** PROBLEM DETAILS **
Write out only the lines from the line that holds "This screenshot has" to the end of the listing below, inclusive, with the pictures omitted.

** DATA **
*** Begin section ***

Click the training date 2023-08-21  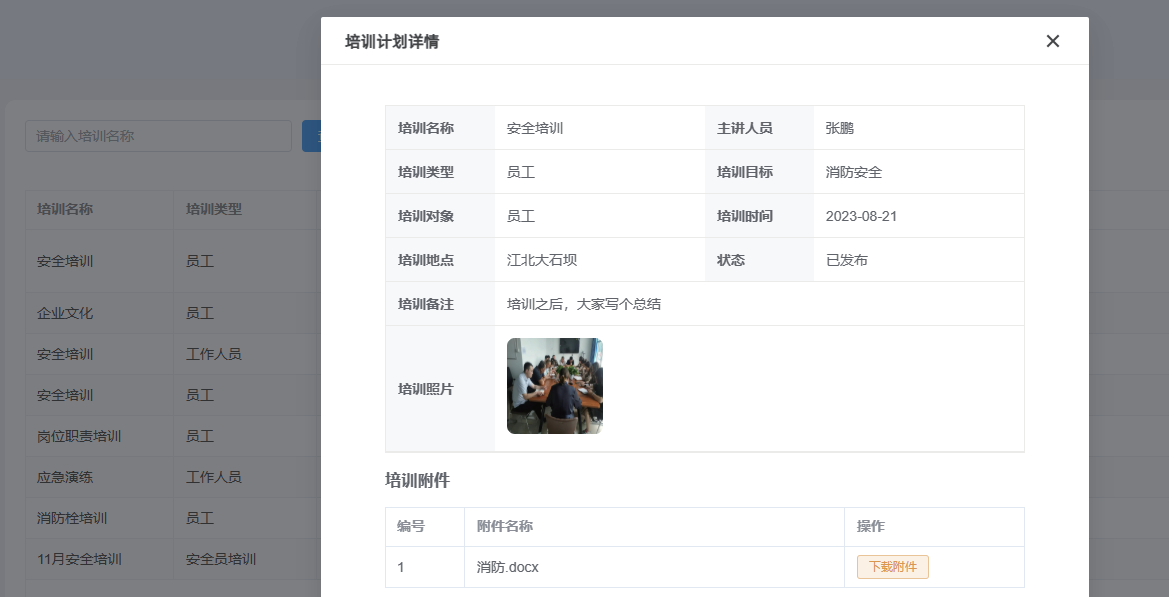click(x=861, y=216)
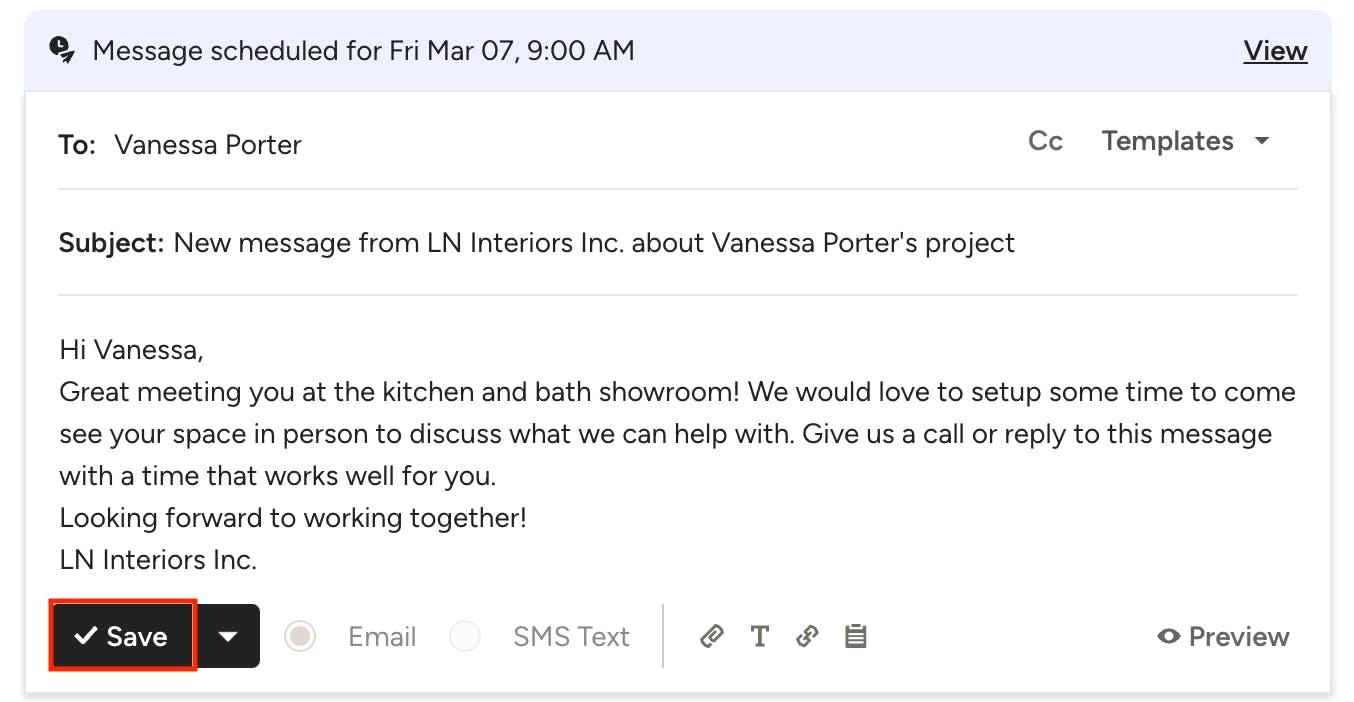Expand the arrow dropdown next to Save
The image size is (1354, 702).
pos(228,636)
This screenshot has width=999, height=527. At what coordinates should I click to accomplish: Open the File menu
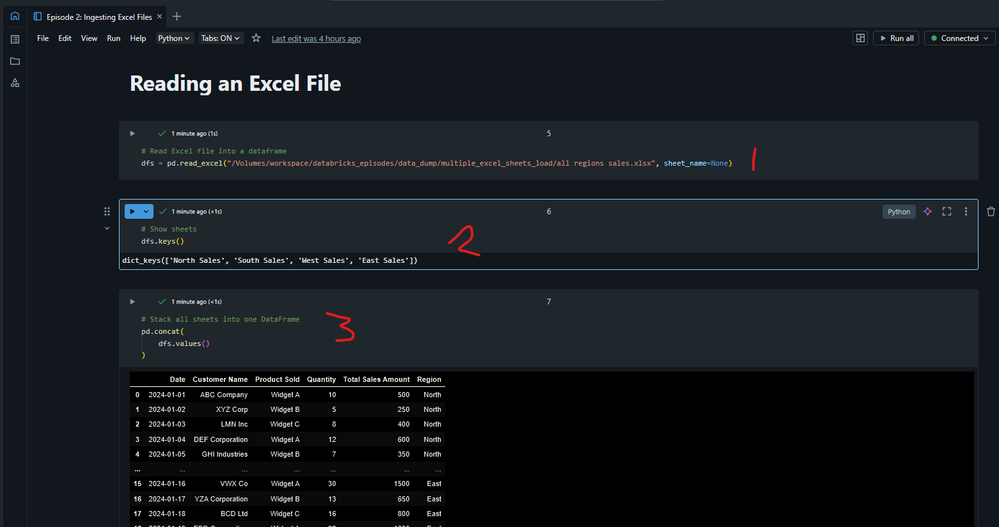pos(43,38)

*** End section ***

** SOLUTION FOR THIS TASK **
This screenshot has width=999, height=527. At what coordinates should I click to accomplish: Open the File menu
pos(43,38)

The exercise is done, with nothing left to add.